_What you need to do_
After locating the line with "Task: Open the sunscreen bottles shelf photo", repeat it and every following line to the end of the listing, exactly. Omit the pictures.

[[ Listed entries open ]]

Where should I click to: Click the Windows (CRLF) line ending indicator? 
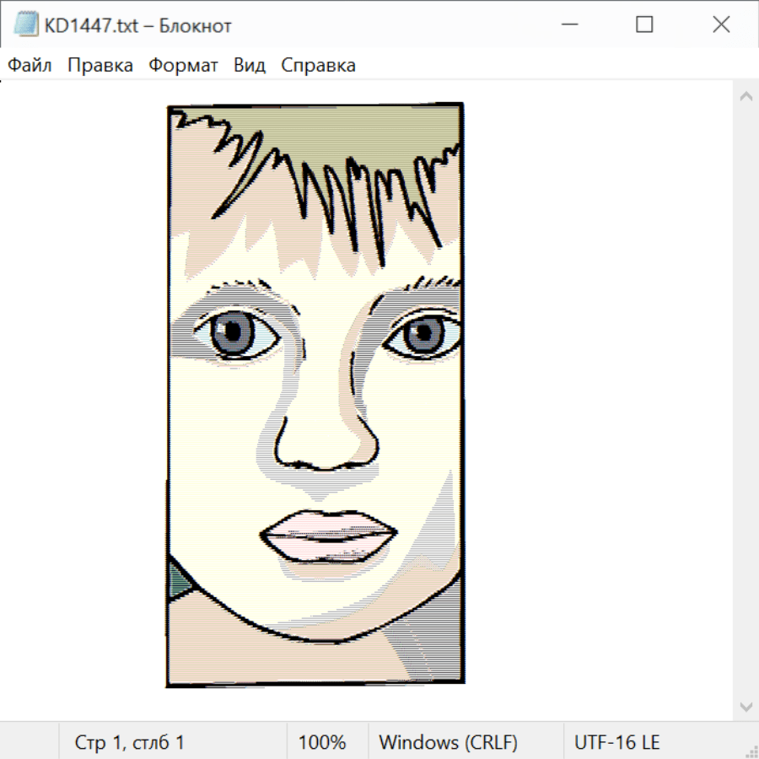coord(448,742)
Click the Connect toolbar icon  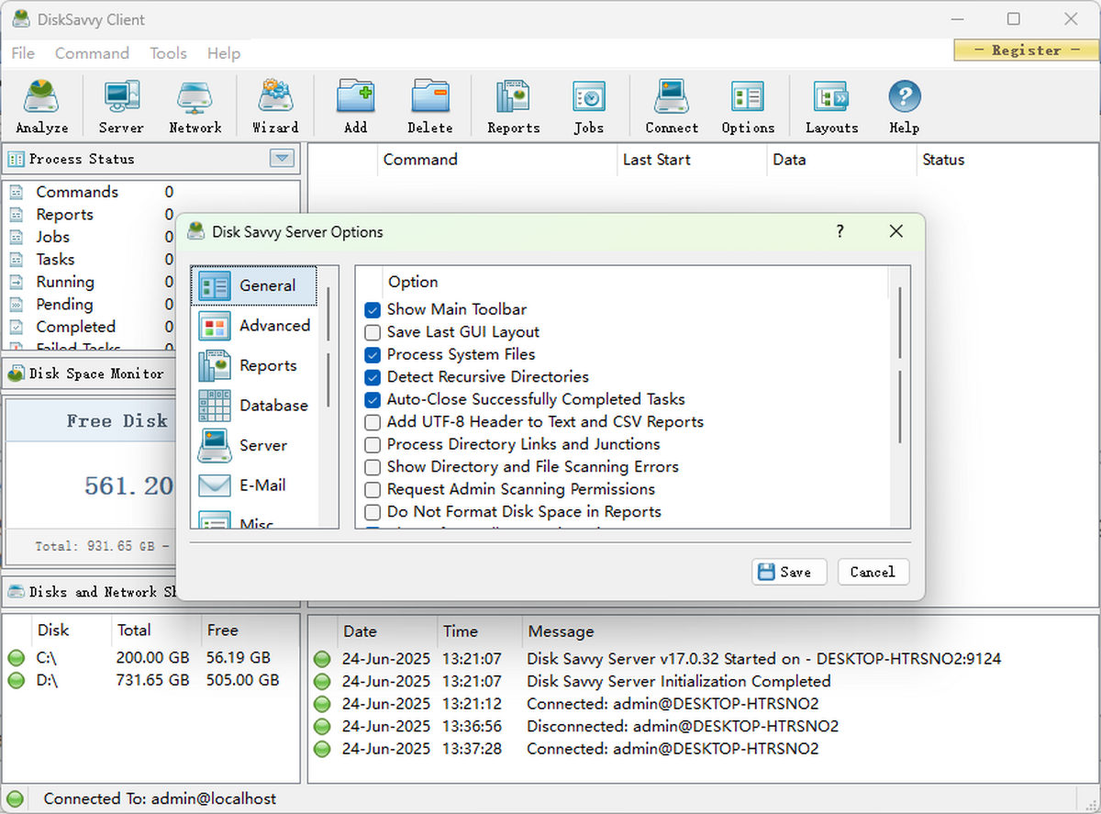pos(671,104)
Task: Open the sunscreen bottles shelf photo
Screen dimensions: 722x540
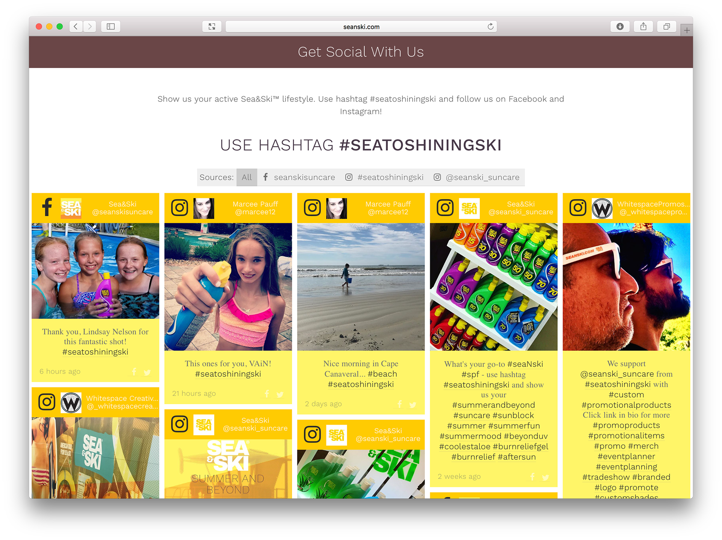Action: click(x=494, y=287)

[[ Listed entries closed ]]

_Answer space_
Task: Open the sunscreen bottles shelf photo
Screen dimensions: 722x540
Action: click(x=494, y=287)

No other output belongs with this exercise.